(Paris) Unable to agree on a candidate for Matignon, the left struggled on Monday to overcome its differences: the Insoumis castigated the “systematic opposition” of the socialists, who are now considering turning to civil society, while Gabriel Attal and Emmanuel Macron gathered their troops to refine their strategy.
While waiting for the new legislature to be set up and the highly anticipated election of the next president of the National Assembly on Thursday, the President of the Republic received the party leaders of the presidential camp at midday at the Élysée Palace, including Stéphane Séjourné (Renaissance) and Marc Fesneau, representative of MoDem president François Bayrou.
Just before, it was Gabriel Attal, newly elected leader of the Macronist deputies, who brought together by videoconference the Renaissance group, soon to be renamed “Together for the Republic”.
Having come out on top in the legislative elections, the New Popular Front has, for its part, still not reached an agreement on a government team.
The name of Huguette Bello, president of La Réunion close to La France insoumise (LFI), did not convince the Socialist Party (PS) and the lead was abandoned over the weekend… And this is starting to get annoying, after eight days of fruitless negotiations.
“I am so angry about the face we are showing,” environmentalist Sandrine Rousseau despaired on X on Monday.
The strongest tensions are between the Insoumis and the Socialists, the two main groups of the New Popular Front (NFP) fighting for leadership on the left of the new hemicycle.
“If things are blocked today, it is clearly the fault of the Socialist Party,” declared LFI coordinator Manuel Bompard, denouncing on RMC and BFMTV “the systematic opposition, the blockages, the vetoes” emanating according to him from the PS “on all the candidacies.”
“Nothing has been blocked,” replied the first secretary of the PS Olivier Faure, official candidate of the socialists for Matignon.
Heading for the perch
To get out of the rut, the Seine-et-Marne MP suggested on France 2 to “widen” the prism to “someone from outside”. “We must try to find the personality, perhaps from civil society, who will allow us to move forward together”, he explained, without however naming any names. This “could be a solution”, added the Green senator Mélanie Vogel on BFM.
The Insoumis, for their part, have set another priority for the NFP: agreeing on a joint candidacy for the post of President of the Assembly.
“The rest will depend on this election to the National Assembly,” insisted the rebellious deputy of Val-de-Marne, Clémence Guetté, on TF1.
The left is playing big in this election to the perch: part of the Macronist camp has been trying for several days to build an alternative majority to the NFP for this key position, which Yaël Braun-Pivet intends to keep.
An agreement with the right, for example, could allow the presidential bloc to overtake the left in number of votes.

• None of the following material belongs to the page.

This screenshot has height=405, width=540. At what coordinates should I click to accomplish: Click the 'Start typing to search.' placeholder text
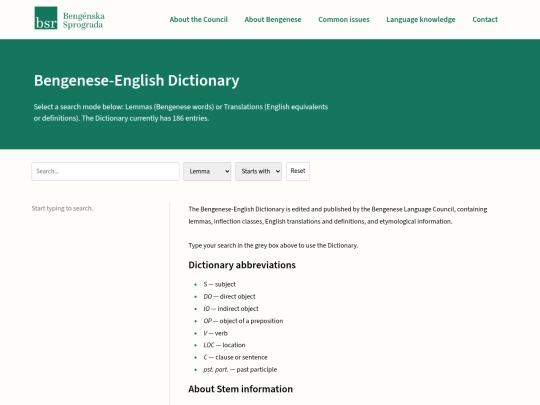tap(62, 208)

But another candidacy could bring together a large number of people: that of the centrist Charles de Courson. This former representative of the independent Liot group, who fought against the pension reform, promised, if he had the post, to be the “guarantor [du] proper functioning” of the Assembly in an “unprecedented and chaotic period”.
Attal soon to resign
The question of the Republican front against the National Rally, which the left would like to pursue in the National Assembly by depriving the RN of any position of responsibility, is also one of the topics of the week.
But several Macronist executives, including Mme Braun-Pivet, are opposed to it, in the wake of the 2022 legislative elections, after which the RN obtained two vice-presidencies of the Assembly, in particular.

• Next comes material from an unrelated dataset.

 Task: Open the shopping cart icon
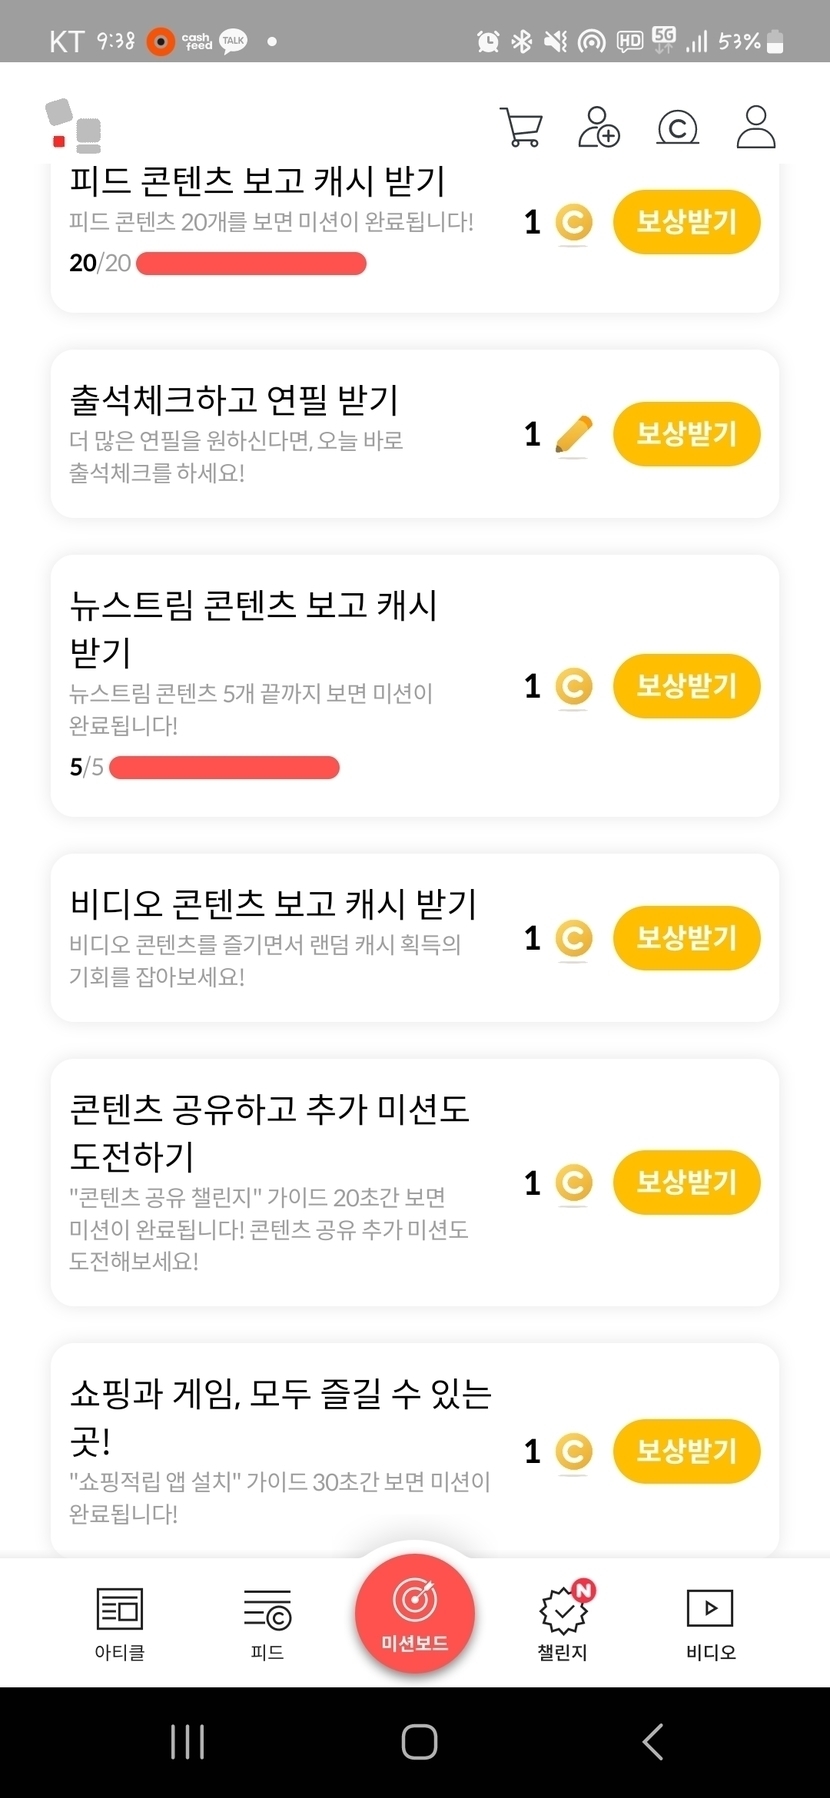coord(520,128)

This issue of the Republican Front was on the agenda of the morning meeting of the Renaissance group around Gabriel Attal, the conclusions of which have not been leaked.
In the meantime, Mr. Attal remains Prime Minister, as long as Emmanuel Macron does not accept his resignation.

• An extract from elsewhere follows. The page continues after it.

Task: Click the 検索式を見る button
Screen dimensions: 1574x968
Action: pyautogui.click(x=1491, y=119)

This should be the case “Tuesday or Wednesday,” Interior Minister Gérald Darmanin said on Monday. The current team would, however, remain in place for a certain time, particularly during the very sensitive period of the Olympic Games, to manage “current affairs.” A council of ministers, scheduled for Tuesday at 11:30 a.m., could pave the way for this new configuration.
In the midst of the political uncertainty, one thing is certain for the future government team: it will recover public finances in the red. In a thick report presented on Monday morning, the Court of Auditors draws up a worrying assessment.
The need to reduce debt is an “imperative” which “must be shared” by all political forces, warned its first president Pierre Moscovici.